Parallel Python

Part 2: Pool

One of the core concurrent.futures features is concurrent.futures.ProcessPoolExecutor. This provides a pool of workers that can be used to parallelise a map.

For example, we have been working with examples like the following which run using the serial map function:

In [1]:
def square(x):
    """Function to return the square of the argument"""
    return x * x

r = [1, 2, 3, 4, 5]
result = map(square, r)
print(list(result))
[1, 4, 9, 16, 25]

To convert this code to be able to run the function across multiple processors, we need to change it to look like:

pool.py
from concurrent.futures import ProcessPoolExecutor

def square(x):
    """Function to return the square of the argument"""
    return x * x

if __name__ == "__main__":
    r = [1, 2, 3, 4, 5]
    
    # create a pool of workers
    with ProcessPoolExecutor() as pool:
        result = pool.map(square, r)

    print(list(result))

which, when run, gives us the same result:

$
python pool.py
[1, 4, 9, 16, 25]

The core logic of the code has remained the same but we have had to make some changes in order to make it ready to support running in parallel:

  1. We moved the code that calls the map into an if __name__ == "__main__" block. This is to ensure that only the master process create the pool of worker processes.
  2. We have created a pool of workers using with ProcessPoolExecutor() as pool. Inside this block we can access the worker pool with the pool variable and once we leave the block, the workers will be automatically cleaned up.
  3. We call pool.map instead of just map to make the mapping be performed by the workers.

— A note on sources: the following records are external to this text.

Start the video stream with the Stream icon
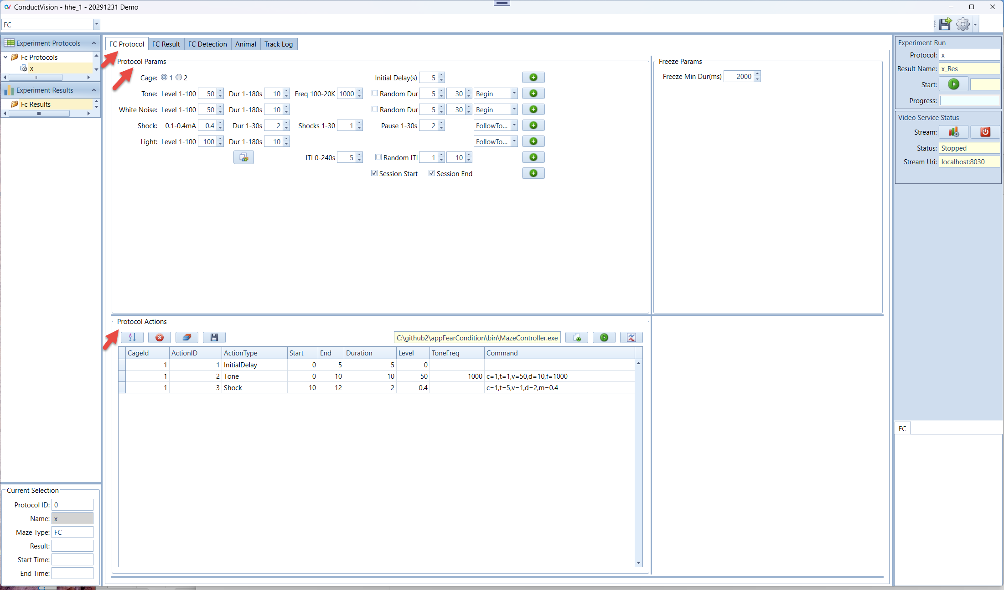The height and width of the screenshot is (590, 1004). pyautogui.click(x=953, y=132)
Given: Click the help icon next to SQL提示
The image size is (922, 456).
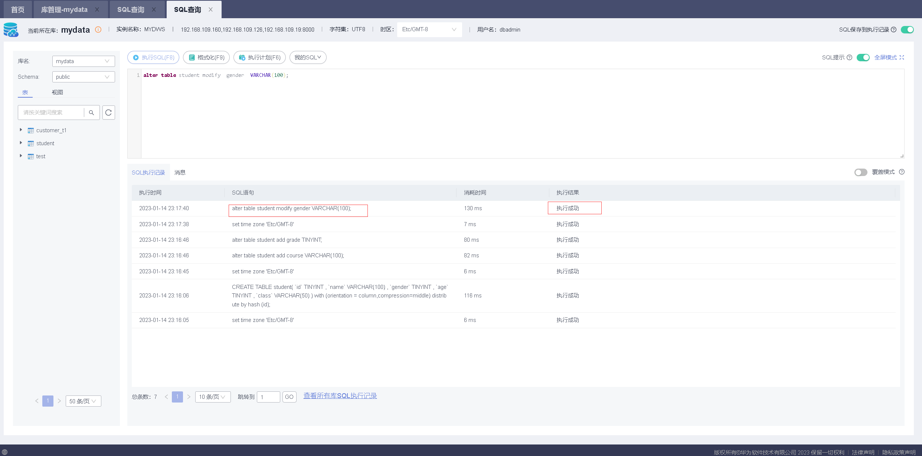Looking at the screenshot, I should point(849,58).
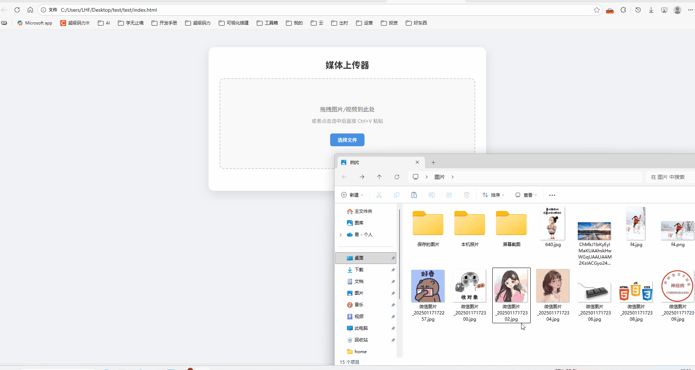Unpin 下载 from the sidebar
695x370 pixels.
(x=393, y=270)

The parallel work is conducted on the line

result = pool.map(square, r)

This performs a map of the function square over the list of items in r. The map is divided up over all of the workers in the pool. This means that, if you have 10 workers (e.g. if you have 10 cores), then each worker will perform only one tenth of the work. If you have 2 workers, then each worker will perform only half of the work.

You can verify that the square function is divided between your workers by using an os.getpid call, which will return the process ID (PID) of the worker. We can also manually set the number of worker processes that should be created by passing max_workers= to the ProcessPoolExecutor constructor. Edit your pool.py script and set the contents equal to:

pool.py
import os
from concurrent.futures import ProcessPoolExecutor
from functools import reduce

def square(x):
    """Function to return the square of the argument"""
    print(f"Worker {os.getpid()} calculating square of {x}")
    return x * x

if __name__ == "__main__":
    # create a pool of workers
    with ProcessPoolExecutor(max_workers=2) as pool:
        # create an array of 20 integers, from 1 to 20
        r = range(1, 21)

        result = pool.map(square, r)

    total = reduce(lambda x, y: x + y, result)

    print(f"The sum of the square of the first 20 integers is {total}")

Run this script using

$
python pool.py
Worker 7116 calculating square of 1
Worker 7117 calculating square of 2
Worker 7116 calculating square of 3
Worker 7116 calculating square of 4
Worker 7117 calculating square of 5
Worker 7117 calculating square of 6
Worker 7117 calculating square of 7
Worker 7117 calculating square of 8
Worker 7117 calculating square of 9
Worker 7117 calculating square of 10
Worker 7116 calculating square of 11
Worker 7117 calculating square of 12
Worker 7116 calculating square of 13
Worker 7117 calculating square of 14
Worker 7116 calculating square of 15
Worker 7117 calculating square of 16
Worker 7116 calculating square of 17
Worker 7116 calculating square of 18
Worker 7116 calculating square of 19
Worker 7117 calculating square of 20
The sum of the square of the first 20 integers is 2870

(the exact PIDs of the workers, and the order in which they print will be different on your machine)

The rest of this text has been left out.